Like Linear Discriminant Analysis is linear and ANN and SVM are nonlinear. What are the parameters/factors on which it is being decided that whether the technique is linear or nonlinear in nature.
At the most fundamental point, linear methods can only solve problems that are linearly separable (usually via a hyperplane). If you can solve it with a linear method, you're usually better off. However, if linear isn't working for your particular problem, the next step is to use a nonlinear method, which typically involves applying some type of transformation to your input dataset. After the transformation, many techniques then try to use a linear method for separation.
Some potentially interesting reading: http://www.simafore.com/blog/bid/113227/How-support-vector-machines-use-kernel-functions-to-classify-data
Also, one of the cornerstone books of Statistical Learning (another phrase for Machine Learning) is available for free: http://www-bcf.usc.edu/~gareth/ISL/
The more advanced text is also available for free: http://statweb.stanford.edu/~tibs/ElemStatLearn/
It is based on your dataset. If the dataset has high variance,you need to reduce the number of features and add more dataset. After that use non-linear method for classification.
If the dataset with low variance ,use linear model.
In OPENCV SVM have the auto train method,it will detect the classification technique and parameters automatically.
A mehtod is linear (very basically) if your classification threshold is linear (a line, a plane or a hyperplane). Otherwise, it is non linear. Obviously, linear methods involve only linear combinations of data, leading to easier implementations, etc.
In principle, both ANN and SVM are non linear because they use, in general, non linear functions of the data (the activation function in ANN or the kernel in SVM are typically non linear functions). However, in both cases you could use linear functions in the problem is linearly separable.
In most useful cases, a non linear techniques is required, but a linear one is desired... You might use a suboptimal classifier (linear) if the error might be assumed in opposition to the complexity of a non linear implementation.
Simply, transforming data feature to stable space. Technically, non-linear methods transform data to a new representational space (based on the kernel function) and then apply classification techniques. Most of the time, this transformation describes the data features in a more clear structure in comparison with the original space, which the classification algorithms can create more accurate predictor in the new space. So, if classification techniques reform (transform to new space) data features before applying classifier, most of the time, we call them non-linear methods.
Linear means the output y is the linear combination of feature x. So, LDA is linear, Support vector Machine using linear kernel is also linear, the NN that use linear combination is also linear.
We use Linear and non-Linear classifier under following conditions:
1. If accuracy is more important to you than the training time then use Non-linear else use Linear classifier. This is because linear classifier uses linear kernels and are faster than non-linear kernels used in the non-linear classifier.
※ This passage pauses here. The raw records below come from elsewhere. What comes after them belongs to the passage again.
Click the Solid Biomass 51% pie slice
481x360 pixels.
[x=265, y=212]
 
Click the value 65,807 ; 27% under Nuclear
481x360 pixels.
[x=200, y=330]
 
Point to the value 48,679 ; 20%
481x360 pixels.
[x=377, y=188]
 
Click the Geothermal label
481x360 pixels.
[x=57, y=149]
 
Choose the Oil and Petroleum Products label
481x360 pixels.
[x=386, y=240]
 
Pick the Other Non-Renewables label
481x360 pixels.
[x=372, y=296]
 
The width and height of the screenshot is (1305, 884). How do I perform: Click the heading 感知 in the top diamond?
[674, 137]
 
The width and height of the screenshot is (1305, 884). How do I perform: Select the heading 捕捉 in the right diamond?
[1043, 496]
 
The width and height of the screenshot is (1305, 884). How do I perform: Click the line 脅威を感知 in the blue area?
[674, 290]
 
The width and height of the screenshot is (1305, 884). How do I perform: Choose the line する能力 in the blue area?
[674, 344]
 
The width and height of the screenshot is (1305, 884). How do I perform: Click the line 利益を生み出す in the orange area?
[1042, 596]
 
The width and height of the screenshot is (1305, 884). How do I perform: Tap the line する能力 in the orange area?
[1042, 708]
2. Linear classifier (SVM) is used when number of features are very high, e.g., document classification. This is because Linear SVM gives almost similar accuracy as non linear SVM but Linear SVM is very very fast in such cases.
3. Use non-linear classifier when data is not linearly separable. Under such conditions, linear classifiers give very poor results (accuracy) and non-linear gives better results. This is because non-linear Kernels map (transform) the input data (Input Space) to higher dimensional space( called Feature Space) where a linear hyperplane can be easily found.
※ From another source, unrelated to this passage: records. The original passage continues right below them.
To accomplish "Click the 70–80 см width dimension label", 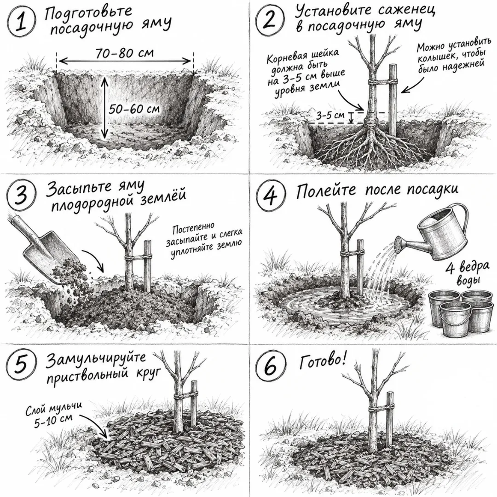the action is pyautogui.click(x=125, y=52).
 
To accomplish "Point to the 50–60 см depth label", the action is pyautogui.click(x=134, y=109).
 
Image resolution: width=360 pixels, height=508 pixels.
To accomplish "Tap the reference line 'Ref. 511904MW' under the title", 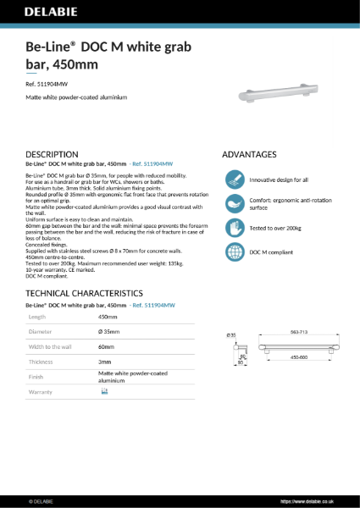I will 47,83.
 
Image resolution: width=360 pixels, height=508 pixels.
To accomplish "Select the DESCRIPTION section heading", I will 53,155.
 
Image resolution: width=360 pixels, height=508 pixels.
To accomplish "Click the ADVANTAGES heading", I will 249,155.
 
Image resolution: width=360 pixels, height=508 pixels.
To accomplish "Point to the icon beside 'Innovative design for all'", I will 234,180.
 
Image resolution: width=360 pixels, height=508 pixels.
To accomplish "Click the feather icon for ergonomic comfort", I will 234,204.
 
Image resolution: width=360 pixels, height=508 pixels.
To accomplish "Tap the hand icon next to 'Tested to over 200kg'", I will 234,229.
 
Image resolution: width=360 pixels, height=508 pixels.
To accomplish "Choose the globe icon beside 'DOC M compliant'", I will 234,252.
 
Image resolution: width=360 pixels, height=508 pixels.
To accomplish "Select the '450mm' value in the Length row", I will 108,315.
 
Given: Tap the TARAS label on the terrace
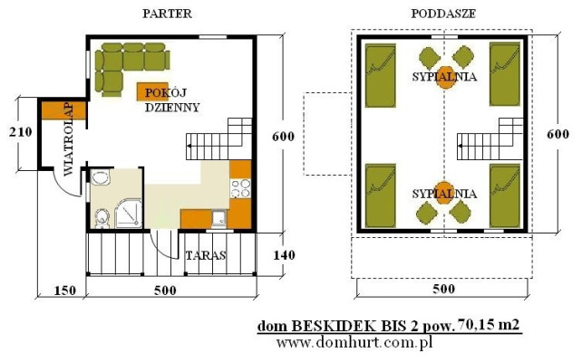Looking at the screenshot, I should tap(204, 255).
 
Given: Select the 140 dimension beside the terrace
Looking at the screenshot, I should tap(284, 255).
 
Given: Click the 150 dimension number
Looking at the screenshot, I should tap(62, 291).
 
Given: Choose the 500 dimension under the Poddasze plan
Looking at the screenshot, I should tap(441, 291).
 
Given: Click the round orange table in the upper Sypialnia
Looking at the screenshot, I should tap(444, 76).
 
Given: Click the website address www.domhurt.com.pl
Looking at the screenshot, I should tap(354, 343).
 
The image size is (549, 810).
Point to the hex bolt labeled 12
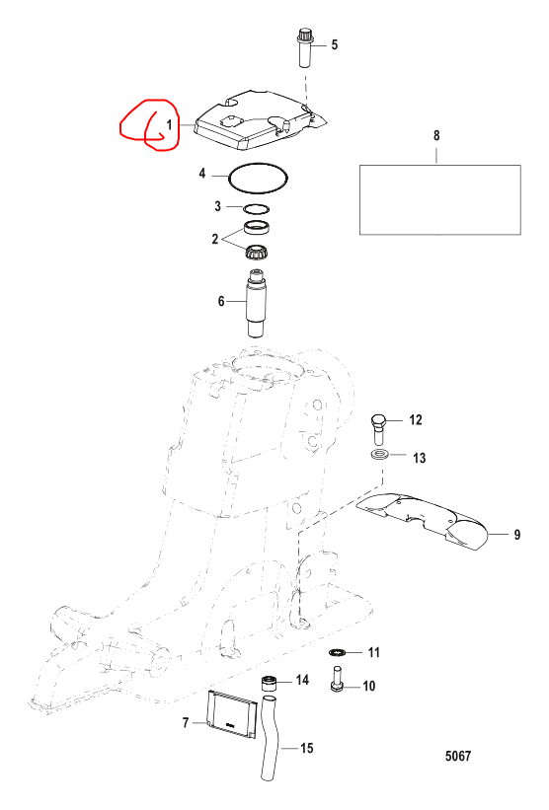click(x=378, y=428)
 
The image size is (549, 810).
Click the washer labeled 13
click(x=380, y=455)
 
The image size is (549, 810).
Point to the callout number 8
click(x=436, y=135)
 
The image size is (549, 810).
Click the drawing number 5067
click(x=458, y=756)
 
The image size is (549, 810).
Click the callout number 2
click(x=215, y=239)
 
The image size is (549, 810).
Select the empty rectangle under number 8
click(x=440, y=199)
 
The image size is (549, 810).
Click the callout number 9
click(x=517, y=534)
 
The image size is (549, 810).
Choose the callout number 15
click(x=306, y=748)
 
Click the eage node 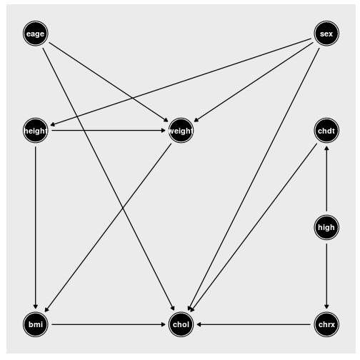click(x=36, y=34)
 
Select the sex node click(x=326, y=34)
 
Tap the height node click(x=36, y=131)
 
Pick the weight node click(x=181, y=131)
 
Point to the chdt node click(x=326, y=131)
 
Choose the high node click(x=326, y=227)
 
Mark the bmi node click(x=36, y=324)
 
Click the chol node click(x=181, y=324)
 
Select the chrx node click(x=326, y=324)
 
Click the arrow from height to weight click(x=109, y=131)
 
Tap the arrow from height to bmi click(x=36, y=227)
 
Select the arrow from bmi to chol click(x=109, y=324)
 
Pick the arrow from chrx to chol click(x=254, y=324)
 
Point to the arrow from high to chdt click(x=326, y=179)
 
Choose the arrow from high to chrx click(x=326, y=276)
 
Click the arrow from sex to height click(x=181, y=82)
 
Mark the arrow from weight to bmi click(x=108, y=228)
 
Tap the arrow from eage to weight click(x=109, y=82)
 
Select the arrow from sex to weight click(x=254, y=82)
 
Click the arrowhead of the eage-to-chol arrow click(x=173, y=309)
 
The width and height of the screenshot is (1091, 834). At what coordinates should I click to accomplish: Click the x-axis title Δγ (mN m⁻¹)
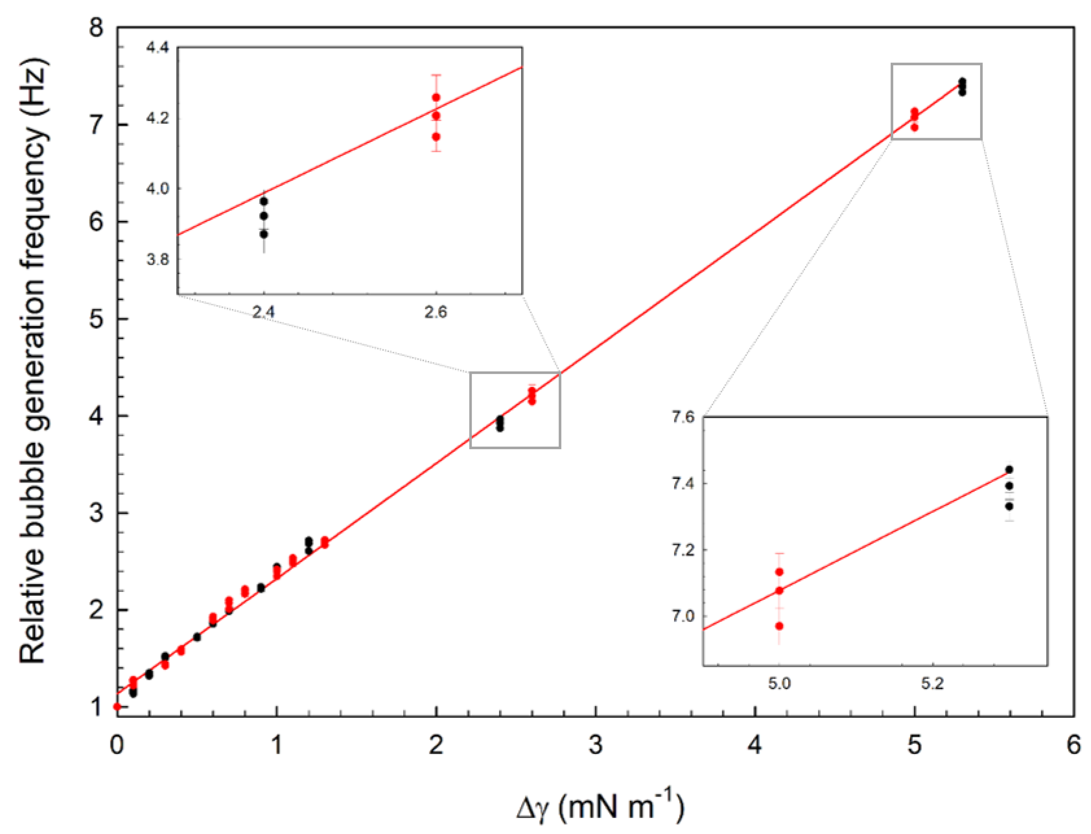600,807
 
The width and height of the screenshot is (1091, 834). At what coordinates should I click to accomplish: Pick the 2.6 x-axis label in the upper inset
436,312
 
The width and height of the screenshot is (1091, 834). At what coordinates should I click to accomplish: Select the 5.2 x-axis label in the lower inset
932,684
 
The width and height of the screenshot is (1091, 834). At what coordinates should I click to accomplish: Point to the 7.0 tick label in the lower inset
683,616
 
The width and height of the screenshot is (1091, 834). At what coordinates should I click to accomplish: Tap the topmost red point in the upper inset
436,97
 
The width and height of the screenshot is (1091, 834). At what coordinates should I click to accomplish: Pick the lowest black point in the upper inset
264,234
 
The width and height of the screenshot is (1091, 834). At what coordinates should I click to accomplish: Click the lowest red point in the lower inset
779,626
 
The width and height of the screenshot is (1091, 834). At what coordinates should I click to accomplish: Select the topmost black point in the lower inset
1009,470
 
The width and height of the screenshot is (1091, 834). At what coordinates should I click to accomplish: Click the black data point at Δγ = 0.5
197,637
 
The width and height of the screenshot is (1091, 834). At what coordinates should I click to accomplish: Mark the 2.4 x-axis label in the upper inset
263,312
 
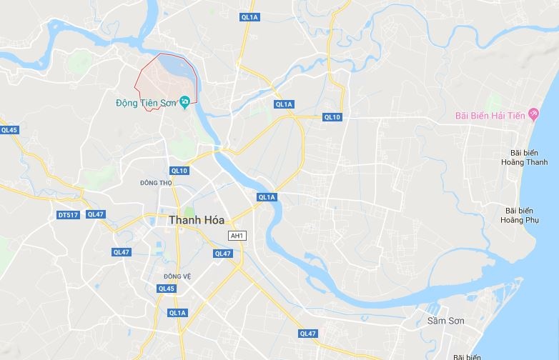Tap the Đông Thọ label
[157, 183]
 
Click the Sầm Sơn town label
[445, 321]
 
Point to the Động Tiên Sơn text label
[147, 103]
Hi let me try to explain with small example using regression. Lets you are fitting a model y = a + bx it is a linear model , where as if you fit a model y = a + bx + cx2 . Where the non linear model will give a better fit , but you will loose on interpret-ability.
I am learning Data Science/ machine learning. I would appreciate if anyone give intuition as in which algorithm (SVM, Logistic regression, Decision Tree, KNN) should be used basis type of data.
If we have a multiclass classification problem where there is huge class imbalance then what should be the approach.
Check my nine abstracts of "New Theory of Discriminant Analysis afterR.Fisher" on RG.I compare eight LDFs including SVMs by several datasets including microarray datasets. Eight LDFS can validate several data. But ANN and kernel SVM cannot validate several datasets. So, two types results are completely different. Later results by ANN and kernel-SVM are less reliable than former.
In machine learning, models such as y = a + bx + cx^2 are still considered as linear models because y has a linear relationship with the model parameters (a, b, c).